En effet, selon le récit "Genèse 9 : 20 à 27" alors que Noé était en état d'ivresse (l'homme le plus digne d'être sauvé de la punition divine pour les juifs est un ivrogne), on nous dit que son fils Cham (en vérité Kam) qui pour la circonstance est blanc à l'origine, aurait vu la nudité de son père.

Or, cette expression juive "voir la nudité de quelqu'un, découvrir la nudité de quelqu'un, ou connaître quelqu'un" signifie tout simplement avoir une relation sexuelle avec cette personne "Genèse 4 : 1, Genèse 9 : 22 et Lévitique 18".

Dans le Talmud (commentaire de la Torah) les rabbins enseignent que suite à cette faute de Cham sur Noé (il aurait sodomisé son père), sa peau est devenue "Noire" et sa semence symbolisée par Canaan est vouée à l'esclavage pour l'éternité. Voilà comment le judaïsme explique le passage d'une "race" à une autre, par un mythe idéologique, sans aucune explication scientifique.

Si dans ce mythe les Noirs sont considérés comme étant inférieurs alors qui est supérieur ?

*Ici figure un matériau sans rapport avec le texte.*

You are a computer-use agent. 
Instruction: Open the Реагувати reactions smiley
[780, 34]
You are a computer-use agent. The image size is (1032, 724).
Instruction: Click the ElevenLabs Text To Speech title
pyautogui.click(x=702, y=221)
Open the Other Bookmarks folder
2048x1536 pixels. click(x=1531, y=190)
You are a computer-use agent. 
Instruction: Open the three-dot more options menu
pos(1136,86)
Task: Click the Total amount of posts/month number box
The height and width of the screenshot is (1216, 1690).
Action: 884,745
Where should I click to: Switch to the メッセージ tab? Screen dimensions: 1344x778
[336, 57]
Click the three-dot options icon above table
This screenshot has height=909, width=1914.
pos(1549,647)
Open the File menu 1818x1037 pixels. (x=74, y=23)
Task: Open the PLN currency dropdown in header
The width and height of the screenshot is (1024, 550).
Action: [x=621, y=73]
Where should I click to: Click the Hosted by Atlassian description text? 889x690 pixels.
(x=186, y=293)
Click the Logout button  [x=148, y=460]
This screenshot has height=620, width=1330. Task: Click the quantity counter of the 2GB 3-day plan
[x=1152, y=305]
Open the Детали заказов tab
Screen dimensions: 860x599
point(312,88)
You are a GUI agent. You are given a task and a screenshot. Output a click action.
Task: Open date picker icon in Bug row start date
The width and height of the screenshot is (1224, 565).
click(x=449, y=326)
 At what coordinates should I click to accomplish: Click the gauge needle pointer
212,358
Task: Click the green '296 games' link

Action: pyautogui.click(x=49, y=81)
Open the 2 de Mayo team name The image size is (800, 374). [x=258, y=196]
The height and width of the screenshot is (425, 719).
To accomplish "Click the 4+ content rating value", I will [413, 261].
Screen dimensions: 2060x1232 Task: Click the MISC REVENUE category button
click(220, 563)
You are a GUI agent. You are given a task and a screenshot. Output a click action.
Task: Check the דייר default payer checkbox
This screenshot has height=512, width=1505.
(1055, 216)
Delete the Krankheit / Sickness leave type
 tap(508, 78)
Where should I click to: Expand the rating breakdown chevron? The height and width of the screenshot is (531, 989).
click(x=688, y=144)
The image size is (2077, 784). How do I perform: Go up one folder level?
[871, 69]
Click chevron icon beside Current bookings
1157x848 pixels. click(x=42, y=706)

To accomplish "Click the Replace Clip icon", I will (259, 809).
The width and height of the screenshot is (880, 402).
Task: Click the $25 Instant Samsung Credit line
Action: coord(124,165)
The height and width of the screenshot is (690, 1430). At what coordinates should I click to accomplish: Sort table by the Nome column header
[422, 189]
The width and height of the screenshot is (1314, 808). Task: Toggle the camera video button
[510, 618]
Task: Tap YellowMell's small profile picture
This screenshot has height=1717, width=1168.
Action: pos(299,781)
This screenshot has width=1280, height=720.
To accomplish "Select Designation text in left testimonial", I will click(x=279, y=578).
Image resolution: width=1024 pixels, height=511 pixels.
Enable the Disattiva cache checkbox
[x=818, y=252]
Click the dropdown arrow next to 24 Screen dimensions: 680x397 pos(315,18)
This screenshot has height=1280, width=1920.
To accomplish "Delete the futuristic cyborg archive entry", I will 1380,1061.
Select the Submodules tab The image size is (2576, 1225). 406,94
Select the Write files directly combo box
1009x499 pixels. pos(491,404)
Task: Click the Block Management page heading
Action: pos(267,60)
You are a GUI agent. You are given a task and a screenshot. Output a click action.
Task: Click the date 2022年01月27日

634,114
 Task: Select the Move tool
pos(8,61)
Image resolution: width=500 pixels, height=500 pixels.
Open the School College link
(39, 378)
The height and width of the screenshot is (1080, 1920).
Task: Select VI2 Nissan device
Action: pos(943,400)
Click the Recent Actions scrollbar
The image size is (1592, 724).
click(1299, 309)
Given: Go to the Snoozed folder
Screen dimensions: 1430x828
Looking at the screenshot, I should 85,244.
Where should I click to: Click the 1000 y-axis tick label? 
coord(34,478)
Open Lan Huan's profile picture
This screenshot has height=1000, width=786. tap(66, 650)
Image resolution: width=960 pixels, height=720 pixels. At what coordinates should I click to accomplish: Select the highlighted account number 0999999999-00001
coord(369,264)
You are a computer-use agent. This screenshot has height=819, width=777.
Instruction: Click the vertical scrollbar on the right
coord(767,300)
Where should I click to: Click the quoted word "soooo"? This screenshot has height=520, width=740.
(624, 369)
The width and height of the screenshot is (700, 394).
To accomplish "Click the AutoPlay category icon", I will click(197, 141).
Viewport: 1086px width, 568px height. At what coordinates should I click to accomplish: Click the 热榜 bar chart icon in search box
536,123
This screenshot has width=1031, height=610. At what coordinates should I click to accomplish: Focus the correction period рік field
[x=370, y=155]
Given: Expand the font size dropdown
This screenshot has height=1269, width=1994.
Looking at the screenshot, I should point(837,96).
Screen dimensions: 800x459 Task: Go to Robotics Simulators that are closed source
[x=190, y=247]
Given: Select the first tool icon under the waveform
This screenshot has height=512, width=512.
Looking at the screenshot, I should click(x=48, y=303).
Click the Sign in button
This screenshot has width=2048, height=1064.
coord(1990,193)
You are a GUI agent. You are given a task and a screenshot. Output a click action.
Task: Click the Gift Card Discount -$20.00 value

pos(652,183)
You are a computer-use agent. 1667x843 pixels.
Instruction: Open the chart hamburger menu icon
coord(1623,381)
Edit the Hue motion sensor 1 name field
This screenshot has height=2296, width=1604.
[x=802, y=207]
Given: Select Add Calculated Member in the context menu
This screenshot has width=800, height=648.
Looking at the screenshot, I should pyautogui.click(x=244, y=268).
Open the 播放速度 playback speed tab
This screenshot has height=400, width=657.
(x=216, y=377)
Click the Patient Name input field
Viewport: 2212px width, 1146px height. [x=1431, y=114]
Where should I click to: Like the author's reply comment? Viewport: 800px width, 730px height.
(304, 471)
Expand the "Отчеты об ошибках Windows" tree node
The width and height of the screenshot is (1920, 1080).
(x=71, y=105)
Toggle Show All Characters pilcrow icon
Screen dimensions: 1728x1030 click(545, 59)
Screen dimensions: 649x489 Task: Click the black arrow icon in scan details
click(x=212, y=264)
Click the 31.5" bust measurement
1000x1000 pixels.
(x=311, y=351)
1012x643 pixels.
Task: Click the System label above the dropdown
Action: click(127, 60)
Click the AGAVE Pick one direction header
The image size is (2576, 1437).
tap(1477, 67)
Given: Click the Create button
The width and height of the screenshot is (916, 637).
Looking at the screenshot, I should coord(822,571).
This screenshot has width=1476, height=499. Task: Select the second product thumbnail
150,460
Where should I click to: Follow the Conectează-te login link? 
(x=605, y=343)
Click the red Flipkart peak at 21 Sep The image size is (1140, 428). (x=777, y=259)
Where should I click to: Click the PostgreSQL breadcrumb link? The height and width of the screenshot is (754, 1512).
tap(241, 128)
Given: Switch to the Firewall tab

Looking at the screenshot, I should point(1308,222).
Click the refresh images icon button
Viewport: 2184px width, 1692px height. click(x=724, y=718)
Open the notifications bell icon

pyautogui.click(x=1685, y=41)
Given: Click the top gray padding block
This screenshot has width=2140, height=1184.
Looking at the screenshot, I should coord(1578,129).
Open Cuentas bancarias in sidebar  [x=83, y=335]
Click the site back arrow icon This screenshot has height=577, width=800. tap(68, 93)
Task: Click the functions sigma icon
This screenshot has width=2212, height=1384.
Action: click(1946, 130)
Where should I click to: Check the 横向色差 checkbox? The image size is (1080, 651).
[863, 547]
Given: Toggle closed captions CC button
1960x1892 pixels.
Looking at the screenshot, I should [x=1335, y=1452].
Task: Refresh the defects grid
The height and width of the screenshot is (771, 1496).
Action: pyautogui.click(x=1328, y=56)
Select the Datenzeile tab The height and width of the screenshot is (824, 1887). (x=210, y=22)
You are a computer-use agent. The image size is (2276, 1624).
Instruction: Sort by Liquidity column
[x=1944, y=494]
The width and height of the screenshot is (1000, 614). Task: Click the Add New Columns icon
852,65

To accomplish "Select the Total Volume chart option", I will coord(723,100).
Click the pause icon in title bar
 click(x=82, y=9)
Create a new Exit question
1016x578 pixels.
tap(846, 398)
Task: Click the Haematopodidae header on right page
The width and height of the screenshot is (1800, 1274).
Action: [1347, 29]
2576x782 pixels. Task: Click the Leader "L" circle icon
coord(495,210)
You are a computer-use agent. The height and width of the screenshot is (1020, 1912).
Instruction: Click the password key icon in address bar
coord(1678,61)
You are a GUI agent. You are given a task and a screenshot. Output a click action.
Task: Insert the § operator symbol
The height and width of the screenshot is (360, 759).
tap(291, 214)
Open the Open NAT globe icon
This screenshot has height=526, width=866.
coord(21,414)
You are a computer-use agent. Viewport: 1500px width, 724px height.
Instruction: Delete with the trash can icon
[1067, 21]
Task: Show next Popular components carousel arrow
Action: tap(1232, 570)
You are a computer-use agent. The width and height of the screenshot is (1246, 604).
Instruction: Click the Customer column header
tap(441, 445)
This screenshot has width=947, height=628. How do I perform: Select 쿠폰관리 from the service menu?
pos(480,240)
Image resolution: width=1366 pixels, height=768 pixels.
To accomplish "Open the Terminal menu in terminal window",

La "race supérieure" est bien évidemment les juifs, le "peuple élu" qui ne doit pas se mélanger avec les impurs, mais qui doit les dominer, les massacrer au besoin avec la bénédiction de son dieu "Deutéronome 7 ".

Tant que cette idéologie qu'est la vision sémito-centrique inventée par le judaïsme, reprise par le christianisme et l'islam, ne sera pas définitivement abandonnée au profit de l'ancienne tradition qui est en accord avec la science, le racisme existera.

On mesure bien la portée d'un tel acte, mais le racisme n'a aucune raison d'être, car il est contraire au bon sens, il est contraire à la morale, c'est une idéologie inventée et reprise par tous ceux qui ne sont pas à la recherche de la Maât (la vérité, la justice, l'équilibre), mais qui recherchent leur propre intérêt.

Si j'ai écrit cet article, c'est que jusqu'à maintenant, je connaissais le racisme des Blancs à l'encontre des Noirs pour l'avoir vécu, mais aujourd'hui en ayant une collaboratrice Blanche, je connais une autre forme de racisme dont je ne soupçonnais même pas l'existence...

Je voudrais simplement dire à tous ces racistes, que le racisme est incompatible et contraire avec la spiritualité atonienne, puisqu'il y a UN SEUL DIEU, UN SEUL CREATEUR (ATONA), de ce fait il est forcément le Dieu et le Créateur des mélanodermes, tout comme des leucodermes, car toute sa création repose sur un principe "le dualisme", permettant ainsi l'existence de la Maât.
Vouloir éradiquer une partie de l'Humanité c'est tout simplement combattre le Créateur, et une telle entreprise est forcément vouée à l'échec.